# Information given:
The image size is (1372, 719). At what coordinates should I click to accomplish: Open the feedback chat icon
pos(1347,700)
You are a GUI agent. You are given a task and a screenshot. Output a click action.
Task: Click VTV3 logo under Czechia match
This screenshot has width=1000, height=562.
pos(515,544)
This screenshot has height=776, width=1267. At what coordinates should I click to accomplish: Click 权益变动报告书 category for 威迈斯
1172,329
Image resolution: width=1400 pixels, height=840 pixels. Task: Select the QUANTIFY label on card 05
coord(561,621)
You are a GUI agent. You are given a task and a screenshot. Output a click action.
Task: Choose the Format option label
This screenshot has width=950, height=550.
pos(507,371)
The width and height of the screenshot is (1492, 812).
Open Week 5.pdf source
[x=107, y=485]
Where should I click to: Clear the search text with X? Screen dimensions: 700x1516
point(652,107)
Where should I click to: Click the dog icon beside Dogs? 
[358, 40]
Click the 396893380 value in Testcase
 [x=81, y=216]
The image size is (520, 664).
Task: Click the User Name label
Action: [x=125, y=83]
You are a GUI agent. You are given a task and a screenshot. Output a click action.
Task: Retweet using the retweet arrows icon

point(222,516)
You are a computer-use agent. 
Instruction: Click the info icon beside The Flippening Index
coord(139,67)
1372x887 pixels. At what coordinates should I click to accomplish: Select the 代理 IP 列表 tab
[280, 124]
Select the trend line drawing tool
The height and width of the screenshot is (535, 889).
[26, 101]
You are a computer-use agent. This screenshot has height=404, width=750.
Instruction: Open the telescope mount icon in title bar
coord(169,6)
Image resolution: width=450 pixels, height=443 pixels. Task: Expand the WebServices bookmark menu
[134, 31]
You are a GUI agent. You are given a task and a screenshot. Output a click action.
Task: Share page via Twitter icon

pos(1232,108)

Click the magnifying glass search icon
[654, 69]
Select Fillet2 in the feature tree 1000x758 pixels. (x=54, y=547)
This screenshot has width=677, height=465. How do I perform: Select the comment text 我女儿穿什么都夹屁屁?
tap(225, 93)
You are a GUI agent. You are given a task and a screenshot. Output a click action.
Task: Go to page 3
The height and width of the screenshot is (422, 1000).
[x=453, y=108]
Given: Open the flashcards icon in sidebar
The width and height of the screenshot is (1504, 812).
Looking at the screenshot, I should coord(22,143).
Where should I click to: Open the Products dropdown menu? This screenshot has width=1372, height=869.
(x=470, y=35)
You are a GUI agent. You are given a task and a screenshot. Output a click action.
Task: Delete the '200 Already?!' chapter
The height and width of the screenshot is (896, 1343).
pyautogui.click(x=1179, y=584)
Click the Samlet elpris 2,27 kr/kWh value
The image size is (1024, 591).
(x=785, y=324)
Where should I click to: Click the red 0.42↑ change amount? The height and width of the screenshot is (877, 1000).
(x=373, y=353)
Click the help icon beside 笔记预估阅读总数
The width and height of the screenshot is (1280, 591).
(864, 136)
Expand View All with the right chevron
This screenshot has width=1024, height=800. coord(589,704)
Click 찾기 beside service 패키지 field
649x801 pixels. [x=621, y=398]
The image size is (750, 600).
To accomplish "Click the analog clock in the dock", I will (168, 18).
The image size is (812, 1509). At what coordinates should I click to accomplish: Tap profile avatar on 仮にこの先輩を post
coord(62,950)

# Given task:
Which lines in the entries above contain the word "with"? Copy each of those lines in full.

# Response:
Where should I click to: Clear the search text with X? Screen dimensions: 700x1516
Expand View All with the right chevron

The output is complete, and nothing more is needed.